Auch wenn dieses Bild vielleicht überzeichnet ist, zumal Erzieherinnen an Fortbildungen interessiert sind - dies zeigte sich nicht nur an dem Interesse am Seminarprogramm der didacta, sondern auch an den Nachfragen und der Teilnahme an anderen Angeboten -, so wirft es doch einen "globalen" Blick auf die Situation der pädagogischen Mitarbeiterinnen im Elementarbereich.
Eine Betrachtung der Veränderungen in den letzten Jahren lässt erkennen, dass in erheblichem Umfang Verschlechterungen und zusätzliche Erwartungen auf die Mitarbeiterinnen in Tageseinrichtungen zugekommen sind. Dass die Veränderungen relativ unbemerkt erfolgen konnten und nicht zu vehementen Protesten geführt haben, lässt sich m.E. vorrangig nur mit der Leidensfähigkeit von Frauen erklären, die mit ihrer emphatischen Haltung versucht haben, unter den gegebenen Bedingungen den Kindern in der unmittelbaren Begegnung gerecht zu werden und sich mit ihren Kolleginnen solidarisch verhalten haben.
Ob unter den gegebenen Bedingungen den Anforderungen der Kinder entsprochen werden kann, die Frauen selber wirklich das leisten können, was ihnen wichtig ist und was sie "gesund" erhält, wird ausgeklammert.
Das Dilemma wird von Dr. Armin Krenz durch zwei Merkmal zutreffend gekennzeichnet:
- "Das berufliche Selbstbewusstsein der Erzieherinnen bleibt weit hinter der Bedeutung der tatsächlich geleisteten bzw. zu leistenden Arbeit zurück.
- Und: Das berufliche Selbstverständnis von Erzieherinnen ist geprägt von einer überhöhten Bereitschaft, möglichst allen Verhaltenserwartungen, die an sie gerichtet werden, gerecht zu werden." (Aus einem unveröffentlichten Manuskript.)
Kinder brauchen zur Begleitung in ihr Leben Erwachsene, die sie verlässlich und in angemessener Weise zur Seite stehen (können). Damit brauchen Erzieherinnen auch entsprechende Bedingungen, damit sie diesen Anforderungen gerecht werden können.

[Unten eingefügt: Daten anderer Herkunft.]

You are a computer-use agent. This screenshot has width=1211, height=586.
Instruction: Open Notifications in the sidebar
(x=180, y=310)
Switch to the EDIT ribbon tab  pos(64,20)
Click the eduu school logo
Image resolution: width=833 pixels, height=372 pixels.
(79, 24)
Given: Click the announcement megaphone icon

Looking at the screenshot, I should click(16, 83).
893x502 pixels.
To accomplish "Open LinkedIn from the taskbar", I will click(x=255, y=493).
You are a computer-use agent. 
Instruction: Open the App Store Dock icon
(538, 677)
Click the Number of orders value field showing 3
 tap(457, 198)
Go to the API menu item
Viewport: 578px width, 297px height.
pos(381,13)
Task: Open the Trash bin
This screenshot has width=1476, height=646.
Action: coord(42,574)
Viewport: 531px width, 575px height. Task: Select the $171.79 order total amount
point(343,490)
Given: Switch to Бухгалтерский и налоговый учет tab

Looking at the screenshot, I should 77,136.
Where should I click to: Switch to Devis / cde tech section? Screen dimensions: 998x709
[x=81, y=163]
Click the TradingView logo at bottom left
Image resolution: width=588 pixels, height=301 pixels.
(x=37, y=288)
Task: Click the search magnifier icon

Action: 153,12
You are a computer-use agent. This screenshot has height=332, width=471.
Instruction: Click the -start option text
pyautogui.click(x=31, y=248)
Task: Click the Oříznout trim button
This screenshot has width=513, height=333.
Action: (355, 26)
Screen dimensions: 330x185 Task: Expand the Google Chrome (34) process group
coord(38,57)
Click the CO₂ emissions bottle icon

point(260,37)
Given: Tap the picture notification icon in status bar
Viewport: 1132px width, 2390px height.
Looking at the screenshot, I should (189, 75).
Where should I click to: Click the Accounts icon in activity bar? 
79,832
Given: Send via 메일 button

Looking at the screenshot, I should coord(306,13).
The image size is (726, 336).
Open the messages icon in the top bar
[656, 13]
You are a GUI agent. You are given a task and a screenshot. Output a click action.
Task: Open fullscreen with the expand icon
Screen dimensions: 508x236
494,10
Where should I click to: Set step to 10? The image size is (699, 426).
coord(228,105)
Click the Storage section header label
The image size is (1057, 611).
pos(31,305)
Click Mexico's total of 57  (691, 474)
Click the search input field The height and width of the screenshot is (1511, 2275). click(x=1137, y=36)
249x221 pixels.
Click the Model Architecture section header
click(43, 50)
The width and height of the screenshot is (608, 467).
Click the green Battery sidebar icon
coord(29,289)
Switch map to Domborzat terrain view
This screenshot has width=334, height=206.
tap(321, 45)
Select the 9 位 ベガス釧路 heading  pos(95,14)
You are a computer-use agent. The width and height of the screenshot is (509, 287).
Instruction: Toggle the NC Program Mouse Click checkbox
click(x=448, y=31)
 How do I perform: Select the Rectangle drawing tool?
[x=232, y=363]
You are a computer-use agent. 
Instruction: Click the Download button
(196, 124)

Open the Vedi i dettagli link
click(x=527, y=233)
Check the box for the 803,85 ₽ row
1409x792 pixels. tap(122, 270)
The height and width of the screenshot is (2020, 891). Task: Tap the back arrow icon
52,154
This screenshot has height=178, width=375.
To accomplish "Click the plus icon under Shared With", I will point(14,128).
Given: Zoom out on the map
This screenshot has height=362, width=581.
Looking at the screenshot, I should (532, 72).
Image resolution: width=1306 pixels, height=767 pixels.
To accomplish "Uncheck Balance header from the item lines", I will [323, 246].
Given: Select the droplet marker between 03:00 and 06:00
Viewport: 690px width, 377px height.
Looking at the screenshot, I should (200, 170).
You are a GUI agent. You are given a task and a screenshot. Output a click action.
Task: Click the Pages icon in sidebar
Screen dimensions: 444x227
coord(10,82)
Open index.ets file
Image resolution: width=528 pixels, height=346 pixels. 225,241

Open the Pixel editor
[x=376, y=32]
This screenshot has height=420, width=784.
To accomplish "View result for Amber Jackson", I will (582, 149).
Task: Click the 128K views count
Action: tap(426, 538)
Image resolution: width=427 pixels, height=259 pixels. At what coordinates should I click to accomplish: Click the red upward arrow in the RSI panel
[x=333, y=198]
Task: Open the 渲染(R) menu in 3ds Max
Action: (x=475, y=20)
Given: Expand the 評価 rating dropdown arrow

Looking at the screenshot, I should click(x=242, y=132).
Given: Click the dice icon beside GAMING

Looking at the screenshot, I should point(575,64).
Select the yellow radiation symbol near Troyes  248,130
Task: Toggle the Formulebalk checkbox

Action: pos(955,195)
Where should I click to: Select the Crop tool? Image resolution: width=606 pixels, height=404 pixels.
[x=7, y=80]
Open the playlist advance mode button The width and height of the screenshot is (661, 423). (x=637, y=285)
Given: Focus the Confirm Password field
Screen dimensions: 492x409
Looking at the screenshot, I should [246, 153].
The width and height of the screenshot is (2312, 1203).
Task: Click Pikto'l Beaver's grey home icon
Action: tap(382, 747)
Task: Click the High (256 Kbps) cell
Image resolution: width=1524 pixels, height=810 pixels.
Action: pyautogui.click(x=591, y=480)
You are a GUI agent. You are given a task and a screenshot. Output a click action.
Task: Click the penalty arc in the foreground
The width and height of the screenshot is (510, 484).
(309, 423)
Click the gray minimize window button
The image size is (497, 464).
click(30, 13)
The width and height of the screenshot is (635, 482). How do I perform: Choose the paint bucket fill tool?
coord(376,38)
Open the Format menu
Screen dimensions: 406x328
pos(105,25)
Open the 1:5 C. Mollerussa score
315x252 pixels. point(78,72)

Wenn nachfolgend einige ungünstig erscheinende Veränderungen aufgezeigt werden, ergibt sich daraus die Aufforderung an Verantwortliche, endlich dafür zu sorgen, dass in die Bildung im Elementarbereich nicht nur mit Erklärungen und Absichten, sondern tatsächlich investiert wird. Dazu zählt dann, dass heute tätige Erzieherinnen bessere Arbeitsbedingungen, angemessene Fortbildungsmöglichkeiten, eine höhere Vergütung und damit Aufmerksamkeit sowie Anerkennung erhalten.
Die heutige Situation ist u.a. belastet durch:
- Erzieherinnen haben Kürzungen und Einschnitte in ihrem Arbeitsbereich durch die Verschlechterung der Rahmenbedingungen erfahren. Diese Verschlechterung kann als Ausdruck der gesellschaftlichen Wertschätzung der Arbeit verstanden werden.
- Erzieherinnen haben materielle Kürzungen hinnehmen müssen und müssen davon ausgehen, dass weitere erfolgen, wenn z.B. die beabsichtigte Verlängerung der Arbeitszeit für den öffentlichen Dienst umgesetzt werden sollte (von 38,5 auf 41 Wochenstunden). Dies würde vor allem für bereits teilzeittätige Mitarbeiterinnen zu weiteren Gehaltskürzungen führen.
- Erzieherinnen haben - aus Solidarität mit anderen Kolleginnen - Einkommenseinschnitte hingenommen, in dem sie Arbeitszeitverkürzungen zugestimmt und Teilzeitstellen angenommen haben. Nur so kann m.E. erklärt werden, dass in NRW mit dem Einsparungsprogramm von 1998, mit dem 200 Mio. EUR gekürzt wurden, 13.000 Vollzeitstellen abgebaut wurden, jedoch heute festzustellen ist, dass seit diesem Zeitpunkt die Anzahl der Mitarbeiterinnen gestiegen ist.
- Erzieherinnen werden immer mehr gedrängt, Beschäftigungsverhältnisse befristet anzunehmen.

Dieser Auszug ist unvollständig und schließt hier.